## [Exercise data]
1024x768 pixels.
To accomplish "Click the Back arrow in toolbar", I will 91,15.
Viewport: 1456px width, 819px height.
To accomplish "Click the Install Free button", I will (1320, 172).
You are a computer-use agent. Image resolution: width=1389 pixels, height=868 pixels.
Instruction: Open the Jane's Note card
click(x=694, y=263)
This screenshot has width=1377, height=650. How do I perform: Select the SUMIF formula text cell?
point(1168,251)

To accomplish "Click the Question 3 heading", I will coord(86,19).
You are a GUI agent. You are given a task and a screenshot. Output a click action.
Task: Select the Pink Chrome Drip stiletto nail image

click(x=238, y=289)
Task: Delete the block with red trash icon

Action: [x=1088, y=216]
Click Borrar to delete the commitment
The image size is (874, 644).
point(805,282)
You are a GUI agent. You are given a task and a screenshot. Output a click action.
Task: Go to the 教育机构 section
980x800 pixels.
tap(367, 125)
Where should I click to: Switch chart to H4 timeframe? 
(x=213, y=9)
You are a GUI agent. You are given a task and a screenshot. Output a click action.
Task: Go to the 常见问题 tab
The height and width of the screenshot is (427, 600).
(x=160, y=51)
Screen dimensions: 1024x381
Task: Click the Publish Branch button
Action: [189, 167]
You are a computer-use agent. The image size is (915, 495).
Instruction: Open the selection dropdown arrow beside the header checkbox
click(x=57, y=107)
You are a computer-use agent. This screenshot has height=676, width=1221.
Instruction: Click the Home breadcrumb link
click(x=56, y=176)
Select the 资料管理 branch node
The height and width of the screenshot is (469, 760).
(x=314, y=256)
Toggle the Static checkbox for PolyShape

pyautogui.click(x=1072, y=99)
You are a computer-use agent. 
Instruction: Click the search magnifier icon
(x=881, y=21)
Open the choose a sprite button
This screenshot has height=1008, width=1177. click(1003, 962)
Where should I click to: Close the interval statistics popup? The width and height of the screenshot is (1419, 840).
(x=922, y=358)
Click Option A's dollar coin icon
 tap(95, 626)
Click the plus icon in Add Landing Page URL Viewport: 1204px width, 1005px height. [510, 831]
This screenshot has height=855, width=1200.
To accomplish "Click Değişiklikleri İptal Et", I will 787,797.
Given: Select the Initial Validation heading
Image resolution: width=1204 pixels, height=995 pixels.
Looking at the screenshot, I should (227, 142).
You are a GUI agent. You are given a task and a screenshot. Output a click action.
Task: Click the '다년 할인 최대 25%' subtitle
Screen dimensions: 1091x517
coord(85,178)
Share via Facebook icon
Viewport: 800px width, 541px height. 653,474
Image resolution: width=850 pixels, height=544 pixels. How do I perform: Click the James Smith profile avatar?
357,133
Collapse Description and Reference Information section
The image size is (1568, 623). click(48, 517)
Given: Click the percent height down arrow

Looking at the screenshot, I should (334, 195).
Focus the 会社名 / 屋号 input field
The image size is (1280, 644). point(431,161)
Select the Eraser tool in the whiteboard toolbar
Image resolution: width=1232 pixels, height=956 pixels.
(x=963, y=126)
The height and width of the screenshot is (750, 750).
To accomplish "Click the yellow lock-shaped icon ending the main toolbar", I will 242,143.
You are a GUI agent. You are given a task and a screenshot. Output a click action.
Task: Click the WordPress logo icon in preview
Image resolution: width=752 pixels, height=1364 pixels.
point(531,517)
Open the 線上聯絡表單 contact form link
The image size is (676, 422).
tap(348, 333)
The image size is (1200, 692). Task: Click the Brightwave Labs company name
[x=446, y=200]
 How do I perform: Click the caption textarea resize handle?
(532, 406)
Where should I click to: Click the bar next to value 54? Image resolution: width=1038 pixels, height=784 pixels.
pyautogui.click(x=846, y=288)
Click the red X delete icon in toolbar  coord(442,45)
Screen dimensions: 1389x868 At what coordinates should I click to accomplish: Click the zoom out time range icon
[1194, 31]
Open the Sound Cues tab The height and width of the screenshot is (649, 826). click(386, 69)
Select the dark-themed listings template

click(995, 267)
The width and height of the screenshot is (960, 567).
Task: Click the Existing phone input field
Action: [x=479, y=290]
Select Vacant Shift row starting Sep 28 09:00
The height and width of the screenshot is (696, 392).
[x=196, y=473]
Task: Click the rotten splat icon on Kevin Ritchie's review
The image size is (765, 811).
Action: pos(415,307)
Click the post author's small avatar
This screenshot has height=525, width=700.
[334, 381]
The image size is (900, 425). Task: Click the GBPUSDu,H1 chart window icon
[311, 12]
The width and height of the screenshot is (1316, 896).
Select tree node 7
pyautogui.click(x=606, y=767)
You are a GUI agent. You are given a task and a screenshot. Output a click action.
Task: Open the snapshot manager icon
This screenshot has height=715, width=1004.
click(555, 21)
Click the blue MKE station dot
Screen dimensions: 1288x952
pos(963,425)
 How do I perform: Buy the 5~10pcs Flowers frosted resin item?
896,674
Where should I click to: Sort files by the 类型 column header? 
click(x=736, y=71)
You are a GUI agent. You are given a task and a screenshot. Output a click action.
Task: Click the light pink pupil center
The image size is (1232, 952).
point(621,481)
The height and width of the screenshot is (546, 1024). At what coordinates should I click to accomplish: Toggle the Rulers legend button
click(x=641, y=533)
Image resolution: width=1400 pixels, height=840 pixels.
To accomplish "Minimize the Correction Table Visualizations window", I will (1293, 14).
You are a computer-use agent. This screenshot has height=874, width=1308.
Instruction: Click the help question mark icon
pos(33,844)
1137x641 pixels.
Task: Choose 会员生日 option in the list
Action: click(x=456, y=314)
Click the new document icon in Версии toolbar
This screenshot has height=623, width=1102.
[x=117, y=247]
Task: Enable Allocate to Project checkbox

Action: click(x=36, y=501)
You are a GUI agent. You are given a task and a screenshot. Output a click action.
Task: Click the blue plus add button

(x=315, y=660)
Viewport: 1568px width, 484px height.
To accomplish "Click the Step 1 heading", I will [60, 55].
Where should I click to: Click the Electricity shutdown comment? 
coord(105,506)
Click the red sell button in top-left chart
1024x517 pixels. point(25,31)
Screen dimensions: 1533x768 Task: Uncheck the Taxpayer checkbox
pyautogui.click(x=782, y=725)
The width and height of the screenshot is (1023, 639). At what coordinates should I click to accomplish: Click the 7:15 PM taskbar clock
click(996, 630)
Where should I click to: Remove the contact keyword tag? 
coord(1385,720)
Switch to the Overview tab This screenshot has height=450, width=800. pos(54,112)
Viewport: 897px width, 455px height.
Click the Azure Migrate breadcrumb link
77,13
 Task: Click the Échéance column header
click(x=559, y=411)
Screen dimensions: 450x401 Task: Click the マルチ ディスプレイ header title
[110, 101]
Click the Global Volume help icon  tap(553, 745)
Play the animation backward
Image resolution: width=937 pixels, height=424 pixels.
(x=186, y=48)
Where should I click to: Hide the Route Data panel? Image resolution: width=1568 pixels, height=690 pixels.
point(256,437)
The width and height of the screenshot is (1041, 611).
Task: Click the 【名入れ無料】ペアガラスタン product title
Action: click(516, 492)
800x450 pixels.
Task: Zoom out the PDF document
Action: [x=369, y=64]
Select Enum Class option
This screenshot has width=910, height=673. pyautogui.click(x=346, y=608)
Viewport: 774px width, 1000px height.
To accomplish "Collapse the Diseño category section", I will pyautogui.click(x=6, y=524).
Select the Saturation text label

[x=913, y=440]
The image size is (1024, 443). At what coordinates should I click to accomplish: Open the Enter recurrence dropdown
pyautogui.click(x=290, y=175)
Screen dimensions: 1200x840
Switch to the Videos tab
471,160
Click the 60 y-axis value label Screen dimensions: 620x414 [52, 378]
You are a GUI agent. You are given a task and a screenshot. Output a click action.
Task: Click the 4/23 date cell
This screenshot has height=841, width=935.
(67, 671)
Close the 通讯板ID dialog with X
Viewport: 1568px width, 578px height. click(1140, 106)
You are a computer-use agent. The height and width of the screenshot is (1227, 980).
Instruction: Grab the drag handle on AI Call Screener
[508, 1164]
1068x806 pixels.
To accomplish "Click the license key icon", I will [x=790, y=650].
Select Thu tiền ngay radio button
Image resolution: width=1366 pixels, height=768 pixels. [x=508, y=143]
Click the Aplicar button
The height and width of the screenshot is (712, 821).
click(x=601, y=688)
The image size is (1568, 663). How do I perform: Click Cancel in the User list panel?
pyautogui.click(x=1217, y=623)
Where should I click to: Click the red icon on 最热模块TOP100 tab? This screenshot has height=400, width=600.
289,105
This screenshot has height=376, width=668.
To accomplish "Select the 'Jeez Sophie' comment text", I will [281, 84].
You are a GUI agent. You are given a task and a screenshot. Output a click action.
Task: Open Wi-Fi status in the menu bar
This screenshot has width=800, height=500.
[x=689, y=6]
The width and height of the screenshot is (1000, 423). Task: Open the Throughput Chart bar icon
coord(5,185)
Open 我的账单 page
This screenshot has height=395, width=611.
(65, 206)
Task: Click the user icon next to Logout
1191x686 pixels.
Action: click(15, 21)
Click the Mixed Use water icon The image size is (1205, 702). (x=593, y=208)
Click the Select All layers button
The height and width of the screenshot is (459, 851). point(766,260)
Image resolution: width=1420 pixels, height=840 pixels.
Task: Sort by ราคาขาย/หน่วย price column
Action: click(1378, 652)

## [Prompt]
If a line in the data holds the string "heading", copy that line.

## [Exercise result]
To accomplish "Click the Question 3 heading", I will coord(86,19).
Given: Select the Initial Validation heading
To accomplish "Click the Step 1 heading", I will [60, 55].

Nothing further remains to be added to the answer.